EXERCISE INPUTS START

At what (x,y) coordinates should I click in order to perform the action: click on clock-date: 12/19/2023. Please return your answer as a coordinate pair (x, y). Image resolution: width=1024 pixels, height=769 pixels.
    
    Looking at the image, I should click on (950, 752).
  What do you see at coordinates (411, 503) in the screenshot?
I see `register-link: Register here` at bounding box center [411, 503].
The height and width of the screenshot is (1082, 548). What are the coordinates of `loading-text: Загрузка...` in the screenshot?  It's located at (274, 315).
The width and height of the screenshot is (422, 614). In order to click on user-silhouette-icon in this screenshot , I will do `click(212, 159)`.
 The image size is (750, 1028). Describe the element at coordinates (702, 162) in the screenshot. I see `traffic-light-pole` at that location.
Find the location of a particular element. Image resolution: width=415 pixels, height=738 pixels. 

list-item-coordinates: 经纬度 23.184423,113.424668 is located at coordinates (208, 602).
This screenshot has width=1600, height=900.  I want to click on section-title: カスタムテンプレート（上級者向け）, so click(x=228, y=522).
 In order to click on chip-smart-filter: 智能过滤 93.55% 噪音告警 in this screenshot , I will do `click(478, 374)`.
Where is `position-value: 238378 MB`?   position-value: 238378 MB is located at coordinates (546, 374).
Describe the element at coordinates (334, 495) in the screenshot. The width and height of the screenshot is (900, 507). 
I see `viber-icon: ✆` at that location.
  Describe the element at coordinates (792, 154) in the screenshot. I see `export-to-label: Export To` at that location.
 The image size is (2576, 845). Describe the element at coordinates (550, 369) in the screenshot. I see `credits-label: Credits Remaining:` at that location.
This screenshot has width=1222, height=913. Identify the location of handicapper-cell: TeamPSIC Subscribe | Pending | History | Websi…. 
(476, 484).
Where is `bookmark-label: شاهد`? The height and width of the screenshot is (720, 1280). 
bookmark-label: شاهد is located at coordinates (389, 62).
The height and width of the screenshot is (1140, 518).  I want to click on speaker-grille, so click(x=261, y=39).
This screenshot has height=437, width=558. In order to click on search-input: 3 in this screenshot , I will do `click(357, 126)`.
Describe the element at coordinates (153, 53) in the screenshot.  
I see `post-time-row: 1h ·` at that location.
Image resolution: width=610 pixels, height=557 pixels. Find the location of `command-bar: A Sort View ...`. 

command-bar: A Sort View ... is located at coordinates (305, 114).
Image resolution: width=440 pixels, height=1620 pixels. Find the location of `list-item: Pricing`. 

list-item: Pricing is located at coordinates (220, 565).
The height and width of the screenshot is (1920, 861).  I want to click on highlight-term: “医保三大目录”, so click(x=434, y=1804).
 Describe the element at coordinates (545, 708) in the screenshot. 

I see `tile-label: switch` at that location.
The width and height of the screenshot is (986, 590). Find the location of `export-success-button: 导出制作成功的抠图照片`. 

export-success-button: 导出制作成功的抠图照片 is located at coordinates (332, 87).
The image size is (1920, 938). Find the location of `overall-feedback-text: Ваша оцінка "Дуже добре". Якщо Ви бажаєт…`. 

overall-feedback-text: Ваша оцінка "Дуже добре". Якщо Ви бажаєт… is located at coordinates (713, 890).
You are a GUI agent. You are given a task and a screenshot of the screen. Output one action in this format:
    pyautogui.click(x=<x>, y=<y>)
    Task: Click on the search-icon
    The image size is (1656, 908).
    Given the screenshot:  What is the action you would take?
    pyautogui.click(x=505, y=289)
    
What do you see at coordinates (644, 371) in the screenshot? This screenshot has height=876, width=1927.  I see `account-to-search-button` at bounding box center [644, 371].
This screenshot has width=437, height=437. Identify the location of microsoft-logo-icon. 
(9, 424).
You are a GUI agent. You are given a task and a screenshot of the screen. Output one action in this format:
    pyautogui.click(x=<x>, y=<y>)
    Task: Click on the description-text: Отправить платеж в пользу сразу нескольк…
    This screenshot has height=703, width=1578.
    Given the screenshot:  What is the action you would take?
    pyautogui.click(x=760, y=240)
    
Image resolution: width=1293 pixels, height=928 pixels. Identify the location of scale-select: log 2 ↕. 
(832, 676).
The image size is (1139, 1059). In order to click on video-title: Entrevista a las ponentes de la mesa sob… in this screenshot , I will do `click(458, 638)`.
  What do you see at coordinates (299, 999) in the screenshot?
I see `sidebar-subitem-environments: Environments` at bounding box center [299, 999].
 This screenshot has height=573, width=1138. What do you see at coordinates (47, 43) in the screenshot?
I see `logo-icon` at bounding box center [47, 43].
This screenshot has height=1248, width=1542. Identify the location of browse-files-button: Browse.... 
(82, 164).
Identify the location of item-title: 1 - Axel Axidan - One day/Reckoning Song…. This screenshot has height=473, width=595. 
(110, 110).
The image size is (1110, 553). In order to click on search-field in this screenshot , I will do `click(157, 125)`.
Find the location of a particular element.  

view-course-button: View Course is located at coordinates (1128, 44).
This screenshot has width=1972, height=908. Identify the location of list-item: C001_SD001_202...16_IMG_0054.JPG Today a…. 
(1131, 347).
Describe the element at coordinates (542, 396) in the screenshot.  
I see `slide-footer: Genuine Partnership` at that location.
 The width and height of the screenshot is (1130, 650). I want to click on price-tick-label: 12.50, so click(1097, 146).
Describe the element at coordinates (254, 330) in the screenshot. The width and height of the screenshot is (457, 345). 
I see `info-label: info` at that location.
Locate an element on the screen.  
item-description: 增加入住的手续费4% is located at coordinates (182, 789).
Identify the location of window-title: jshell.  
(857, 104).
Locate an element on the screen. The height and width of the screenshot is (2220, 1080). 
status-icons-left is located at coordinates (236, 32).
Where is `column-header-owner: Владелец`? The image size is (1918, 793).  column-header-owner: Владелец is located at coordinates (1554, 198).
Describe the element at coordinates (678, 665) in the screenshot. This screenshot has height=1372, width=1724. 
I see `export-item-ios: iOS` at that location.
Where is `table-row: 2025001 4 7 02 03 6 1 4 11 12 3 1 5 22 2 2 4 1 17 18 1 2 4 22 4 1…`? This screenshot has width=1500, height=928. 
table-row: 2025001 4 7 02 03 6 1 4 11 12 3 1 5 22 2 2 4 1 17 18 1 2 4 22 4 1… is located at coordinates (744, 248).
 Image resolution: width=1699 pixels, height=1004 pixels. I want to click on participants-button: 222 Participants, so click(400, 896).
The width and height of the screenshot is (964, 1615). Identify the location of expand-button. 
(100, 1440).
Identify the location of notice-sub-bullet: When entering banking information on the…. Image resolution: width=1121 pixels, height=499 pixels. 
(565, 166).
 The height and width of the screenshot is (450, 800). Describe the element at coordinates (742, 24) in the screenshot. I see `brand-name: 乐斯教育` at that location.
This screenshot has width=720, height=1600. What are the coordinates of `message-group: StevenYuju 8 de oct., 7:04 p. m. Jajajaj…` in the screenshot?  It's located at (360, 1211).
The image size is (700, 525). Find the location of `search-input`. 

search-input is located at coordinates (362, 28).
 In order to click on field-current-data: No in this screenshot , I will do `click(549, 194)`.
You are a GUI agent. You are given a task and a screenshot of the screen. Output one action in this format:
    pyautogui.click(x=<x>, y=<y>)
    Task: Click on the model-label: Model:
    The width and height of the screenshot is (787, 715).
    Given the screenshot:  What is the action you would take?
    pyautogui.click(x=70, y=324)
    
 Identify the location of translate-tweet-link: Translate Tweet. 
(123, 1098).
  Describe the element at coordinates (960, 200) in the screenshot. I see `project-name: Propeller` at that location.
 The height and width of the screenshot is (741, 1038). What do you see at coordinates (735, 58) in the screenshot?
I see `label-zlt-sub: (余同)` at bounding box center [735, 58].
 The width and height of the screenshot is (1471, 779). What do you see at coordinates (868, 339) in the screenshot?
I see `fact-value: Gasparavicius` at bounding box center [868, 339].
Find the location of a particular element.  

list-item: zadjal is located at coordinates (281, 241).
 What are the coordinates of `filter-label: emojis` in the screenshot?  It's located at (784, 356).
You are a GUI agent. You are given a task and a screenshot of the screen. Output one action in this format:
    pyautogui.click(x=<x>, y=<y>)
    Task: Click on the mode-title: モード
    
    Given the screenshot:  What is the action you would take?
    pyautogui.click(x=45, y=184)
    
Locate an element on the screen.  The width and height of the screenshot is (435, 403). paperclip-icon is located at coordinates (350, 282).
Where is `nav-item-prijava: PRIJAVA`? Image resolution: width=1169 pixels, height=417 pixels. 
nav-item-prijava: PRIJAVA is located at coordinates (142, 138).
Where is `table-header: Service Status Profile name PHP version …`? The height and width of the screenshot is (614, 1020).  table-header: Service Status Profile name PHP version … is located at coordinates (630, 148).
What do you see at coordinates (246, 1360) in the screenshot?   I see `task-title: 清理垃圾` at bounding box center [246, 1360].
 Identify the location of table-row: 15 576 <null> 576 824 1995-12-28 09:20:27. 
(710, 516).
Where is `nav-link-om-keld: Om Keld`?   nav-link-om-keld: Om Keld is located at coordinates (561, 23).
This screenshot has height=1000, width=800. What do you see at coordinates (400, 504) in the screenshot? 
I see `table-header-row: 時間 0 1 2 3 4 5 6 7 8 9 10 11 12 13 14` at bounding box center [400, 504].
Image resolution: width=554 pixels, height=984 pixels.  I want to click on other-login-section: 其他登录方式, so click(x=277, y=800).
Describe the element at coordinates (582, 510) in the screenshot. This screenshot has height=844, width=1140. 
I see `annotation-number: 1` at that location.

EXERCISE INPUTS END

## [EXERCISE DETAILS]
Copy the lines above verbatim, starting at the line that contains "What do you see at coordinates (644, 371)" and ending at the line that contains "The width and height of the screenshot is (1130, 650).".

## [ANSWER TO THE PROBLEM]
What do you see at coordinates (644, 371) in the screenshot? This screenshot has height=876, width=1927.  I see `account-to-search-button` at bounding box center [644, 371].
This screenshot has width=437, height=437. Identify the location of microsoft-logo-icon. 
(9, 424).
You are a GUI agent. You are given a task and a screenshot of the screen. Output one action in this format:
    pyautogui.click(x=<x>, y=<y>)
    Task: Click on the description-text: Отправить платеж в пользу сразу нескольк…
    This screenshot has height=703, width=1578.
    Given the screenshot:  What is the action you would take?
    pyautogui.click(x=760, y=240)
    
Image resolution: width=1293 pixels, height=928 pixels. Identify the location of scale-select: log 2 ↕. 
(832, 676).
The image size is (1139, 1059). In order to click on video-title: Entrevista a las ponentes de la mesa sob… in this screenshot , I will do `click(458, 638)`.
  What do you see at coordinates (299, 999) in the screenshot?
I see `sidebar-subitem-environments: Environments` at bounding box center [299, 999].
 This screenshot has height=573, width=1138. What do you see at coordinates (47, 43) in the screenshot?
I see `logo-icon` at bounding box center [47, 43].
This screenshot has height=1248, width=1542. Identify the location of browse-files-button: Browse.... 
(82, 164).
Identify the location of item-title: 1 - Axel Axidan - One day/Reckoning Song…. This screenshot has height=473, width=595. 
(110, 110).
The image size is (1110, 553). In order to click on search-field in this screenshot , I will do `click(157, 125)`.
Find the location of a particular element.  

view-course-button: View Course is located at coordinates (1128, 44).
This screenshot has width=1972, height=908. Identify the location of list-item: C001_SD001_202...16_IMG_0054.JPG Today a…. 
(1131, 347).
Describe the element at coordinates (542, 396) in the screenshot.  
I see `slide-footer: Genuine Partnership` at that location.
 The width and height of the screenshot is (1130, 650). I want to click on price-tick-label: 12.50, so click(1097, 146).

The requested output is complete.